LETTER TO THE EDITOR

First Description of CTX-M-15-Producing Klebsiella pneumoniae in Portugal

Top Letter References

 
The first CTX-M-15 ß-lactamase was found in several enterobacterial isolates from India in 1999 (4). Worldwide spread of CTX-M-15 ß-lactamases is now well documented (1-5, 7, 8, 12). CTX-M ß-lactamases confer high-level resistance to cefotaxime, ceftriaxone, and aztreonam and are well inhibited by clavulanate and tazobactam (10, 11).
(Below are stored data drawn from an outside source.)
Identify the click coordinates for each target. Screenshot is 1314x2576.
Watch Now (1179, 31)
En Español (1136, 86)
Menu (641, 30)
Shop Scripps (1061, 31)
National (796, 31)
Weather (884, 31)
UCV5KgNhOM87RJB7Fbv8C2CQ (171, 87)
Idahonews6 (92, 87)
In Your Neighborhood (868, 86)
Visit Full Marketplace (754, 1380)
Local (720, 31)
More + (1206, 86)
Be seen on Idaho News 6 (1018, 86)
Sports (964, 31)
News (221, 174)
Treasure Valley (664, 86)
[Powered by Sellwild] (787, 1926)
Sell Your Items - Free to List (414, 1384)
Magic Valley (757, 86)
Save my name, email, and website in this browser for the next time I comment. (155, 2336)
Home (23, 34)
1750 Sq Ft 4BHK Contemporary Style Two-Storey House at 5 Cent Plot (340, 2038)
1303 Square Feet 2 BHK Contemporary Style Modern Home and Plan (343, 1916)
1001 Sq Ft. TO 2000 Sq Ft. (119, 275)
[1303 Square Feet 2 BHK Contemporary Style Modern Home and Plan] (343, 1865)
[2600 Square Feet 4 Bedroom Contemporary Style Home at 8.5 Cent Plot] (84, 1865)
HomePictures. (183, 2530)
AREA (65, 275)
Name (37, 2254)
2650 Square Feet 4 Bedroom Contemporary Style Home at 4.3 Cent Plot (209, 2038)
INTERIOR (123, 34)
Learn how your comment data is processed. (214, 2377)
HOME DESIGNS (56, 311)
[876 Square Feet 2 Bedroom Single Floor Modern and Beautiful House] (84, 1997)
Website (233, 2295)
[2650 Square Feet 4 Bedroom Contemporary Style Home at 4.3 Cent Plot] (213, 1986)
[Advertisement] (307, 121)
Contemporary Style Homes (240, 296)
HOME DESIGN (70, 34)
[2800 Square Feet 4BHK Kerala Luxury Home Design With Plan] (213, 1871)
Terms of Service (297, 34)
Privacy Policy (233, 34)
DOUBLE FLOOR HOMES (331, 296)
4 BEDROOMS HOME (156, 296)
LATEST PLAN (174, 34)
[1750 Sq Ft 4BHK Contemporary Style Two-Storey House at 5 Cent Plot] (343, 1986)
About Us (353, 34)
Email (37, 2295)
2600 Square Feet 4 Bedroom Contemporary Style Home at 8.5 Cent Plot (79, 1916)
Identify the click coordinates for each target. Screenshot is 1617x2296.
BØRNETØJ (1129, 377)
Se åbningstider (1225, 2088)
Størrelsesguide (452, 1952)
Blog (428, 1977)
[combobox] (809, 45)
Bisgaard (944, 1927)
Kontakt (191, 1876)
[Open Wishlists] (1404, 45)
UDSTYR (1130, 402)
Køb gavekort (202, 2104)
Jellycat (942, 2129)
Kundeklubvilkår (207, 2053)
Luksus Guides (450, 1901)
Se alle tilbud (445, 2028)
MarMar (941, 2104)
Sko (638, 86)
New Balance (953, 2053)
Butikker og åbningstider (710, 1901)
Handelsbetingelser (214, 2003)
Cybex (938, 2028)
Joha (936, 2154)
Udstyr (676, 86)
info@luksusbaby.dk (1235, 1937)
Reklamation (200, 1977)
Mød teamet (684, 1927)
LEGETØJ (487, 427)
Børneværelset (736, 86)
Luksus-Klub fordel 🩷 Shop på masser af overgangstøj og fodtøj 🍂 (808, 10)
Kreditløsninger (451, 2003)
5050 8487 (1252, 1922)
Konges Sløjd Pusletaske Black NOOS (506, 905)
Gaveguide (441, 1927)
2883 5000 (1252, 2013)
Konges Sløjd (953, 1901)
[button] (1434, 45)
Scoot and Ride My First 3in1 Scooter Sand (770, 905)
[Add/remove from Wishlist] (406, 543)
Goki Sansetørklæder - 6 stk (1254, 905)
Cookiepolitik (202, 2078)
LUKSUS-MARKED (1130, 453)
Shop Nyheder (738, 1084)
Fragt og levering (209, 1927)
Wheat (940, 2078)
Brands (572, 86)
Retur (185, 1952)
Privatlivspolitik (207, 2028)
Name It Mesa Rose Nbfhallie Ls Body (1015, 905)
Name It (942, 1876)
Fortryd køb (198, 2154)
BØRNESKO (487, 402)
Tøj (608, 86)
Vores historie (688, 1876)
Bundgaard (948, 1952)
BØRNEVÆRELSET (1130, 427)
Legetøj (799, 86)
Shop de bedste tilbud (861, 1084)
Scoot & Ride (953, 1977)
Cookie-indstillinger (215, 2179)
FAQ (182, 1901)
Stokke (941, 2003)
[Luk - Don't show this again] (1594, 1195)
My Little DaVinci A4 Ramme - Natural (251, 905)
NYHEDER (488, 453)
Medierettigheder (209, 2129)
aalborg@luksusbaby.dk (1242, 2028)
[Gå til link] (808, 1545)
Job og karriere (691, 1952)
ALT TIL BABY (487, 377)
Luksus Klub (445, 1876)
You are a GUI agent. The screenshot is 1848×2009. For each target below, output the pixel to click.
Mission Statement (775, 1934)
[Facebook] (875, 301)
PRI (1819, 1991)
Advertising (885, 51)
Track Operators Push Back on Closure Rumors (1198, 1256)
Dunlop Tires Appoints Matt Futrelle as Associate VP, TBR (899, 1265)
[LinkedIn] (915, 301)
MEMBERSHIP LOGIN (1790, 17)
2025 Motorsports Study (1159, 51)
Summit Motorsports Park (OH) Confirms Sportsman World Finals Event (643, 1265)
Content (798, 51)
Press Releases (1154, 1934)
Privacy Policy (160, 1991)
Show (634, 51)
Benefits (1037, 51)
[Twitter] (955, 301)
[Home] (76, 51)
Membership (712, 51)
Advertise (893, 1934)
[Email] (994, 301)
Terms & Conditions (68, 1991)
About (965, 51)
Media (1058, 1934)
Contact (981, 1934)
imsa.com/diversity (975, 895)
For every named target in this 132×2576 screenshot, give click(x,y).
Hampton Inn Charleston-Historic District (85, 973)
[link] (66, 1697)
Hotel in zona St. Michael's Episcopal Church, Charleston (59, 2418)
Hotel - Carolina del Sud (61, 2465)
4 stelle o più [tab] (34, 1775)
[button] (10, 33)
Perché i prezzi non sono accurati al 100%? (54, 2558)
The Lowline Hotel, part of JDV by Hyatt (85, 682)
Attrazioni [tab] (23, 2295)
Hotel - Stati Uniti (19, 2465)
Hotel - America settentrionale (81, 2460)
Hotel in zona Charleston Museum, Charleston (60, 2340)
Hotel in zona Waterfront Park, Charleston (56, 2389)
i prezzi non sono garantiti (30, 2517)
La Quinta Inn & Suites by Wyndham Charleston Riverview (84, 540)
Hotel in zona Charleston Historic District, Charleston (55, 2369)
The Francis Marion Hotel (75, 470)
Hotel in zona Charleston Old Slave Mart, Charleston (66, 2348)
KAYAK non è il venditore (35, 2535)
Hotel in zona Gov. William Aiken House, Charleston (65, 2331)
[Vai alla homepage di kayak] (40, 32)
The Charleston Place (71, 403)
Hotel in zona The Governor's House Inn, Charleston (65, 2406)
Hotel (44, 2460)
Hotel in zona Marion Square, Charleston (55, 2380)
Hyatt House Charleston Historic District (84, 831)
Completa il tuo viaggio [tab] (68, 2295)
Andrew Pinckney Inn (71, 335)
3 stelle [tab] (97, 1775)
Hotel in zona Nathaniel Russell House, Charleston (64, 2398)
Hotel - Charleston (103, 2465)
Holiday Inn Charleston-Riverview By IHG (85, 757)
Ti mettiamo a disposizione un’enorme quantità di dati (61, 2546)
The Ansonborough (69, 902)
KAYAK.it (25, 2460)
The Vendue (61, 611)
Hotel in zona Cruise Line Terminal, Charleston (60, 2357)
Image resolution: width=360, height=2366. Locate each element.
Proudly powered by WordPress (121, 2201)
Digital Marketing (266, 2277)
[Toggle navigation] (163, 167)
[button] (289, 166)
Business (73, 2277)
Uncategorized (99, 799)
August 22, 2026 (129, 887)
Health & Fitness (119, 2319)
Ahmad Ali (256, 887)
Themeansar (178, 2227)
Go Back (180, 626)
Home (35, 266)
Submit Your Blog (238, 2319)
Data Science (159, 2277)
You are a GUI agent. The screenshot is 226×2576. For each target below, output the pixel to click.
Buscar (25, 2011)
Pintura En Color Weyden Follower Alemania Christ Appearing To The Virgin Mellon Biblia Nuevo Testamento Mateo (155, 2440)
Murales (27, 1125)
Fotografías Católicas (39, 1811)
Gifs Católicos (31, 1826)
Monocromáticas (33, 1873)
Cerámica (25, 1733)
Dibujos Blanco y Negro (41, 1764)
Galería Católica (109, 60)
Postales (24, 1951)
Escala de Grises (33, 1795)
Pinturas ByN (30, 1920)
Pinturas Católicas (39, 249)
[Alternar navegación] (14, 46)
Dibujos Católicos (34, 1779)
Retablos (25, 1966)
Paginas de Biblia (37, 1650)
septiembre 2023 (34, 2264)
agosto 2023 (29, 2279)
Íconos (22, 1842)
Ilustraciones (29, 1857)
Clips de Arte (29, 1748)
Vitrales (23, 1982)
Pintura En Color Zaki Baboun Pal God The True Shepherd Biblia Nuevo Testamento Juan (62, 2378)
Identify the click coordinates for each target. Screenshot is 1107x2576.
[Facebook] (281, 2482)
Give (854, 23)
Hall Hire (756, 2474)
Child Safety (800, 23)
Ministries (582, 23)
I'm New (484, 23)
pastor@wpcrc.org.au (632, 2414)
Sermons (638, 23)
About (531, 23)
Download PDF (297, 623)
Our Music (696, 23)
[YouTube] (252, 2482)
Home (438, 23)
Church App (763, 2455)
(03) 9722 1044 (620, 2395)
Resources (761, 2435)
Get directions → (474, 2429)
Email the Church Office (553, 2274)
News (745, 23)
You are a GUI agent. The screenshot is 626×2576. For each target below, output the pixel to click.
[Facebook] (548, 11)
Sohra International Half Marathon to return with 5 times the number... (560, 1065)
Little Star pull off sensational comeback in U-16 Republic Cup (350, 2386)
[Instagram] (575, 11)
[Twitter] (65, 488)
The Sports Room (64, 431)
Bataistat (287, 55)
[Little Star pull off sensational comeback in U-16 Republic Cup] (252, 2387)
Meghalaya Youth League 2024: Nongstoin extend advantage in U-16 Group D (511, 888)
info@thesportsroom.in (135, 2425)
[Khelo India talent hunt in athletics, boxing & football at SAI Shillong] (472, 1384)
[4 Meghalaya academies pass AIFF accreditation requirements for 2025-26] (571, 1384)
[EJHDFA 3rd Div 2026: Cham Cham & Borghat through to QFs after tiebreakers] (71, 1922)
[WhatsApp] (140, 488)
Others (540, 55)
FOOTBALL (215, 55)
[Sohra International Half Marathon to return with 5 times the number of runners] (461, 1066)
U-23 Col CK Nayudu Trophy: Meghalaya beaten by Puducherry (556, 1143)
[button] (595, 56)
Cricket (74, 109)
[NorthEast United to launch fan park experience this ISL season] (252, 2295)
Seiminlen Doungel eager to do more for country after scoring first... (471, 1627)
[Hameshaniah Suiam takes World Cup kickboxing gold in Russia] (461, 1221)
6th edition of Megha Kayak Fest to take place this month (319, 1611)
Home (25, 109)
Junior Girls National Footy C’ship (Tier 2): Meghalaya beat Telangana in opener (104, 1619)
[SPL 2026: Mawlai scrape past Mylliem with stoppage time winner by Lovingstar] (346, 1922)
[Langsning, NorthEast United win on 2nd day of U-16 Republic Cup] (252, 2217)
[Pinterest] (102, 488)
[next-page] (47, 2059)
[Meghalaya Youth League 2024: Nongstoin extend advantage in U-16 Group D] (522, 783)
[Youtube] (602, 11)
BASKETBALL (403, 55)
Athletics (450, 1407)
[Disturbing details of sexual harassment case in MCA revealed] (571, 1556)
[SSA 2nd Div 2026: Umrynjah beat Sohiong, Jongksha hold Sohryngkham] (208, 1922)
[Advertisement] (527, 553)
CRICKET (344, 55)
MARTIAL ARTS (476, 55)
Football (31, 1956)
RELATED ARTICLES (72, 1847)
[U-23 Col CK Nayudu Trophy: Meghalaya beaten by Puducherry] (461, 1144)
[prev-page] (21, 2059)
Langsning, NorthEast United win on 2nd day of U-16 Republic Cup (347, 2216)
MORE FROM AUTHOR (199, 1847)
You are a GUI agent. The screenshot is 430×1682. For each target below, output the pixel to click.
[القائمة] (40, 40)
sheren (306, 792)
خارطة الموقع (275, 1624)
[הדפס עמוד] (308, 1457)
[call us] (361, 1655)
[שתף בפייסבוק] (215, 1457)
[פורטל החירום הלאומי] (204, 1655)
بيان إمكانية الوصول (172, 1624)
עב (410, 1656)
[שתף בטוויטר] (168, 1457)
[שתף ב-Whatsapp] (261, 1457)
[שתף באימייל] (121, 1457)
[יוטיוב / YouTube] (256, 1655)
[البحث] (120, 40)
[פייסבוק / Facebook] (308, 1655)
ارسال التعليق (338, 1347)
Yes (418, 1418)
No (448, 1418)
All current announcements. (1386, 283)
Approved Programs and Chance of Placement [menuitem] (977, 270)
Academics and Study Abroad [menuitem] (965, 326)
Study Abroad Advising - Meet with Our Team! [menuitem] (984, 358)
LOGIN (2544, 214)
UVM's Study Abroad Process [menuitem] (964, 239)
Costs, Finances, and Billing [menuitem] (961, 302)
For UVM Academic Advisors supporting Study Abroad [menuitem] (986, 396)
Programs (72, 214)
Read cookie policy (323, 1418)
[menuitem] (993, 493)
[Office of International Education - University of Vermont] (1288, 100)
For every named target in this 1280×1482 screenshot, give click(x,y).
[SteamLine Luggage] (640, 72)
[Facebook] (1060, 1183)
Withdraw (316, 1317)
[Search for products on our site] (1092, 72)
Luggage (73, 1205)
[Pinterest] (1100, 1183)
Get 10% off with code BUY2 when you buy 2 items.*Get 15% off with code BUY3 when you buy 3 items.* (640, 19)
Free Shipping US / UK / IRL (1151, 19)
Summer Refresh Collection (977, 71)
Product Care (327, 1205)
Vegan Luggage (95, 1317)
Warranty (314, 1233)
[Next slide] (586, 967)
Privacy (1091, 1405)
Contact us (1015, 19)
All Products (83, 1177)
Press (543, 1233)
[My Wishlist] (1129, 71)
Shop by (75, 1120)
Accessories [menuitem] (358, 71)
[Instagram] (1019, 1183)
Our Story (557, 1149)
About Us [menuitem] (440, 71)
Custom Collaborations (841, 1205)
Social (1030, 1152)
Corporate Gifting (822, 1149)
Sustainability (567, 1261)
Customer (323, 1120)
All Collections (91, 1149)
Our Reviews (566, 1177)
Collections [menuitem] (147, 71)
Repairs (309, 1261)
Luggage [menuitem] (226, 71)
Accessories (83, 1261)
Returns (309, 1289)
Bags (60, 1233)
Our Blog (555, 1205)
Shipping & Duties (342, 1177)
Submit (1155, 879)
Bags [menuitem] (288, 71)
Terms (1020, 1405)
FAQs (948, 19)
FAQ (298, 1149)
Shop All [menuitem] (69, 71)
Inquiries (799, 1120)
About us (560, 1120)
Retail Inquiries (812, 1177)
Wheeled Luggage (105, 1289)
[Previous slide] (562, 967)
Klebsiella pneumoniae 193KFFUL was isolated from a blood culture in September 2003 at the Hospital de Santa Maria. The clinical isolate was resistant to cefotaxime and cefepime (MIC, >256 µg/ml) and ceftazidime and aztreonam (MIC, 96 µg/ml) and susceptible to imipenem (MIC, 0.125 µg/ml). Tazobactam and clavulanate restored the activities of piperacillin, cefotaxime, ceftazidime, and cefepime as determined by E-test strips (Table 1). Genomic DNA was prepared as described elsewhere (6), and PCR experiments were performed using specific primers in order to amplify bla genes coding for CTX-M ß-lactamases. The set of primers CTX1 (5'-SCS ATG TGC AGY ACC AGT AA-3') and CTX2 (5'-CCG CRA TAT GRT TGG TGG TG-3'), designed in accordance with consensus sequences from the bla_CTX-M genes available at GenBank, produced an amplicon with 544 bp. In order to perform sequencing of the entire gene, PCR was performed with primers CTX-M-1F (5'-ATG GTT AAA AAA TCA CTG CGY C-3') and CTX-M-1R (5'-TTA CAA ACC GTC GGT G-3'). The amplicon of 876 bp was cloned into the pCR2.1-TOPO vector, resulting in plasmid p193K1, and introduced into Escherichia coli TOP10 chemically competent cells. The sequenced gene shared 100% homology with bla_CTX-M-15. E. coli 193K1 revealed MIC profiles similar to those of the parental strain, particularly for cefotaxime, whose MIC was >256 µg/ml. CTX-M-15 showed increased activity against ceftazidime because of a single nucleotide substitution (A-725G) that has already been reported in CTX-M-16 (2, 4, 10).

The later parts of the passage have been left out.